Many economic datapoints also improved, continuing the positive trajectory we’ve continued to see since reaching the depths of the lockdowns. For instance, the ISM manufacturing index climbed to 60.7 in December, up from a low of 41.5 in April. Meanwhile, jobs have continued to return, and the unemployment rate dipped to 6.7% in November and remained there through December – down from 14.7% in April. Over the coming weeks and months, we anticipate even more people will return to work as the vaccine rolls out and the services economy rebounds.
Also worth highlighting is the strength of the U.S. consumer, which, overall, has remained remarkably resilient. We point to the U.S. personal savings rate, which came in at 12.9% of disposable personal income in November (the most recent datapoint). Though this has declined considerably from the high of 33.7% in April, it remains well above what has been typical over the last 20 years. We view this very positively, as it suggests that consumers are broadly healthy with money to spend when they feel more comfortable getting out again.
On a related note, consumer confidence finished the year at 88.6. While this was down somewhat from prior readings in September through November, this is likely in response to the significant spikes in COVID cases throughout the country, and not indicative of a weak consumer. We anticipate rapid rebounds in sentiment as COVID gets under control.
In other areas, the trends – while still positive – have been much more diverse. Moving our focus back to the markets, gains varied widely for the year among the various indexes, with Large Cap Growth stocks leading the way with a 38.5% gain, while Large Cap Value was one of the laggards with a gain of just 2.8%.
The remarkable outperformance of Large Growth vs. Large Value is something we have discussed in prior months, but to recap, this phenomenon was driven largely by the resiliency of many “growth” stocks, such as technology companies that facilitated the abrupt shift to remote working and learning in the face of the pandemic, whereas many “value” companies suffered material setbacks. Recall from our note last month that the news of the successful vaccine trials resulted in a swift rotation into value and small cap stocks. We expect this rotation will persist as investors grapple with stretched valuations amid growth stocks and position for a sustained rebound that will benefit value stocks as the global population gets inoculated against COVID-19. Notably, given the hits to the top and bottom lines that value companies sustained in 2020, Street forecasts call for value stocks to grow revenues and earnings over twice the rate of growth companies in 2021.

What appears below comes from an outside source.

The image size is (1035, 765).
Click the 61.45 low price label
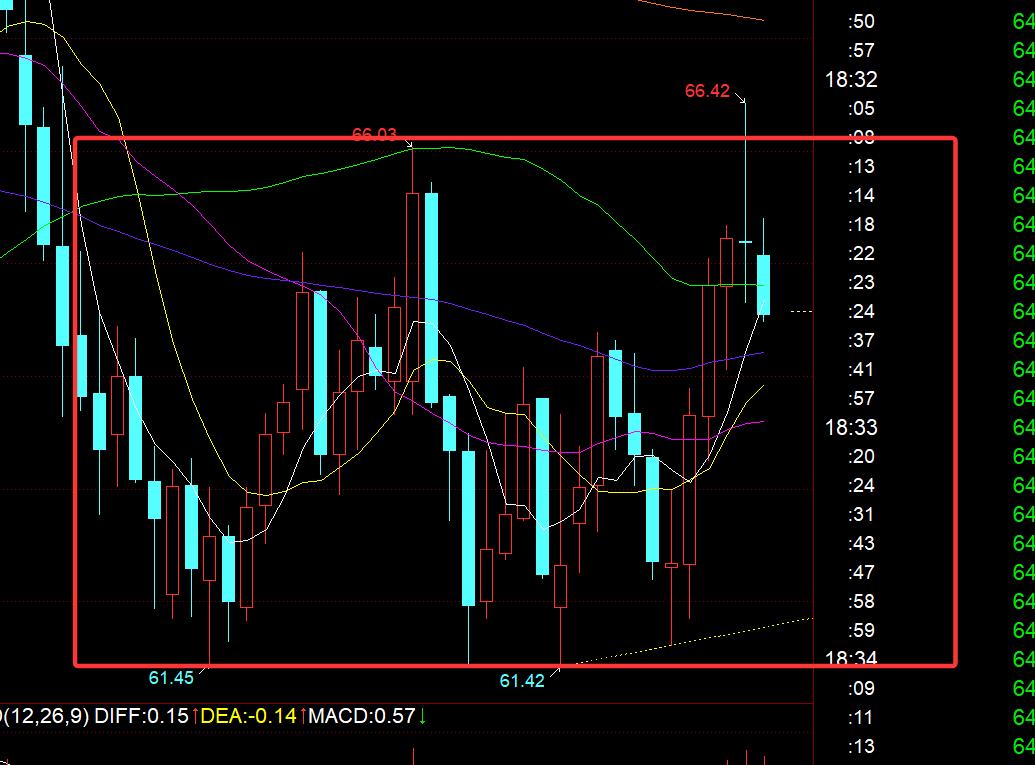point(171,678)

Meanwhile, in small cap stocks, we would be remiss if we did not address their continued strength in December, as they climbed 8.7% and added to their historic gains from November. December’s performance allowed small caps to return 20% for the year – a bit ahead of the S&P 500’s 18.4%. What’s particularly remarkable is that earlier this year, small caps lagged the S&P by over 10 percentage points! We believe this illustrates the virtues of an even-keeled investment approach that does not seek to time the market.

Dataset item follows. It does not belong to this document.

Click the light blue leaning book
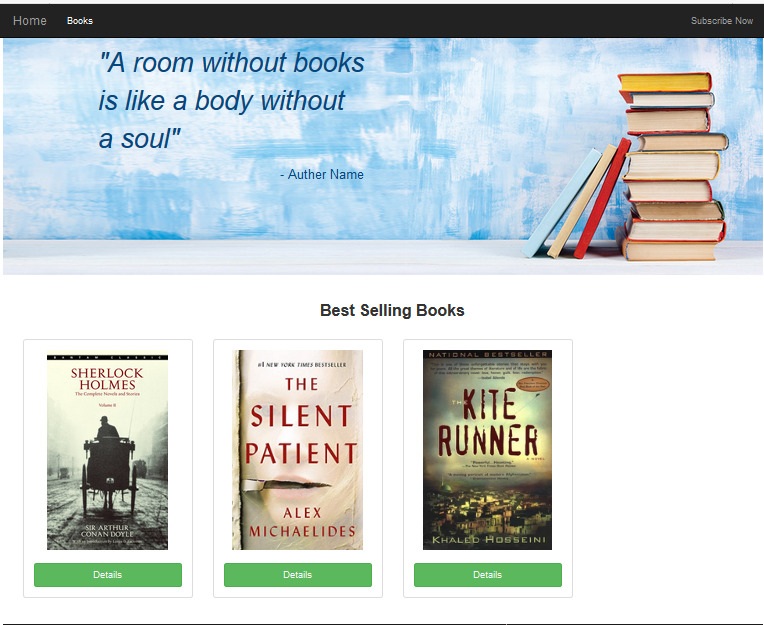764x625 pixels. coord(562,203)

And finally, we turn our attention to Fixed Income, where most indexes were modestly positive for the month, and all major indexes were positive for the year – a result of the sharp decline in interest rates, as the Fed sought accommodative policies to support the fragile economy.
The Fed has maintained its position that rates will remain very low for the foreseeable future. We do not expect this to change, and we believe returns within the bond market will be driven by both the level and duration of the Fed’s asset purchases, as well as the market’s expectations for future rate changes, which presumably will be a function of the health of the U.S. economy.
As we look forward to what will hopefully be a much less eventful year ahead, we believe much will be predicated on the trajectory of COVID, how quickly the global population can become inoculated, and how quickly society can return to some sense of normalcy. We also have a new administration coming in, and we’ll be monitoring which policies gain traction and what impact they may have on the markets, as there can always be surprises. As we contemplate our portfolios, we maintain a balanced view. We see many positives on the horizon and also remain mindful that valuations reflect investor expectations for a strong rebound.